Use this when you're changing the matcher (new `RuleOp`, prefix handling, etc.) and want a sub-microsecond-resolution answer to "did my change help or hurt?". Finishes in under a minute.
## `cargo bench --bench response_latency` — end-to-end HTTP latency
Stands up a real apimock server on a random port once per run, then benches five response kinds through a reqwest client:
| `text_rule` | Static text response from a rule — no file I/O after startup. |
| `status_rule` | Status-only response — the shortest response path. |
| `file_rule_warm` | File-backed rule, page cache warm — steady-state real-world latency. |
| `dyn_route_fallback` | Zero-config "just drop JSON in a folder" path. |
| `not_found` | 404 path — worth tracking separately because misconfigured clients hit this a lot. |
The gap between `text_rule` and `file_rule_warm` is the honest measure of "file I/O cost per request" — instead of inventing an artificial I/O microbench we expose it where it actually shows up.

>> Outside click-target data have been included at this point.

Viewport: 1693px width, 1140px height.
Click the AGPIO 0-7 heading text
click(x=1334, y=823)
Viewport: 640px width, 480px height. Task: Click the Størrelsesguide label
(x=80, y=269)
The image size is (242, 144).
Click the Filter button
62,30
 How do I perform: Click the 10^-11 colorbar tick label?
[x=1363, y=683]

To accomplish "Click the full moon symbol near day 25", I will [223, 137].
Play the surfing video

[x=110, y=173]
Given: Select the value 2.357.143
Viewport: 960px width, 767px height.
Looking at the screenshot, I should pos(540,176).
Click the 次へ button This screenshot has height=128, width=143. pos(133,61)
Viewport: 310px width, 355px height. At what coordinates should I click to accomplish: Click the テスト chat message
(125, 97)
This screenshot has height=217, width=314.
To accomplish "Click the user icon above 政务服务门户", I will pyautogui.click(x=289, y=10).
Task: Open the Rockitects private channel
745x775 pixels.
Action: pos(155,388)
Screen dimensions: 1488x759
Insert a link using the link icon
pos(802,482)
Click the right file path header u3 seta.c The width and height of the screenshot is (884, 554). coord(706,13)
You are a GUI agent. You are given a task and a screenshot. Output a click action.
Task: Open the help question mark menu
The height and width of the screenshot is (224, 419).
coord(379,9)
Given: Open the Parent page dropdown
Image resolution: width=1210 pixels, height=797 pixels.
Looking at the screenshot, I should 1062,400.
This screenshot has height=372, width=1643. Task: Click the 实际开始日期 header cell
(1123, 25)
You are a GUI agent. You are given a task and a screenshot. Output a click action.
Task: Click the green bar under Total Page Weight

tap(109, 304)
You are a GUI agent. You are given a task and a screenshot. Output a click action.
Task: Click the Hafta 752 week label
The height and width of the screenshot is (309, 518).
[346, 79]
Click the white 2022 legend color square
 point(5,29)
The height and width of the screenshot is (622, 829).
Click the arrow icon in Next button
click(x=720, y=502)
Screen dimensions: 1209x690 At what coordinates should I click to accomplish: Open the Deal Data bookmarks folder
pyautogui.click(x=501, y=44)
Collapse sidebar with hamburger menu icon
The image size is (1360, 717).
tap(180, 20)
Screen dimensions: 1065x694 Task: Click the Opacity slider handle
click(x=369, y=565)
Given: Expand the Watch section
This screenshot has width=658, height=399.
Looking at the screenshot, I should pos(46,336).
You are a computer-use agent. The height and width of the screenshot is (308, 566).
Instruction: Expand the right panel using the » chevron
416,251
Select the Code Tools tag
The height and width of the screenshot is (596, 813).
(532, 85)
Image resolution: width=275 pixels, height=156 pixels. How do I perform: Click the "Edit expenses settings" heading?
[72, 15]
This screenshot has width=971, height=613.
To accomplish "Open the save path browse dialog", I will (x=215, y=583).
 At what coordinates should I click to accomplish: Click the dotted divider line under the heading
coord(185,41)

## `cargo run --release --example bench_load` — memory / CPU / RPS sampler
criterion measures per-iteration wall-time; it can't tell you what happens to process RSS or CPU utilisation when you sustain a given RPS for 30 seconds. `bench_load` is a small standalone binary that does that:
```sh
cargo run --release --example bench_load -- \
--rps 500 --duration 10 --endpoint /text
```
Output is CSV on stdout, one line per 100 ms sample, plus a final `# summary` line:
```
# apimock bench_load: rps=500 duration=10s endpoint=/text concurrency=256 sample_every_ms=100
t_ms,rss_kb,cpu_user_ticks,cpu_sys_ticks,inflight_requests,completed,errors,avg_latency_us
0,18760,1,0,0,1,0,332
102,18760,9,0,1,51,0,245
...
# summary duration_s=10.02 target_rps=500 achieved_rps=480.1 completed=4807 errors=0 avg_latency_us=290 peak_rss_kb=19200 ...
```
Flags:
| `--rps <N>` | 500 | Target request rate. |
| `--duration <SEC>` | 10 | How long to sustain the load. |
| `--endpoint <PATH>` | `/text` | URL path to hit. `/text` / `/status` / `/file` / `/hello` are preconfigured by the fixture. |
| `--concurrency <N>` | 256 | Max in-flight requests. When exceeded, the client drops the request and increments `errors` — so it's visible when you've outpaced the server. |
| `--sample-ms <MS>` | 100 | How often to sample RSS / CPU. |
RSS and CPU ticks come from `/proc/self/{status,stat}`, so those two columns are Linux-only; the program prints a notice and continues with zeros on macOS / Windows. The latency and throughput columns work everywhere.
Pipe into pandas / awk / your tool of choice. To compare two builds, run at multiple target RPS values (e.g. 100, 500, 1000, 2000) and plot `achieved_rps` vs `peak_rss_kb` / `avg_latency_us`.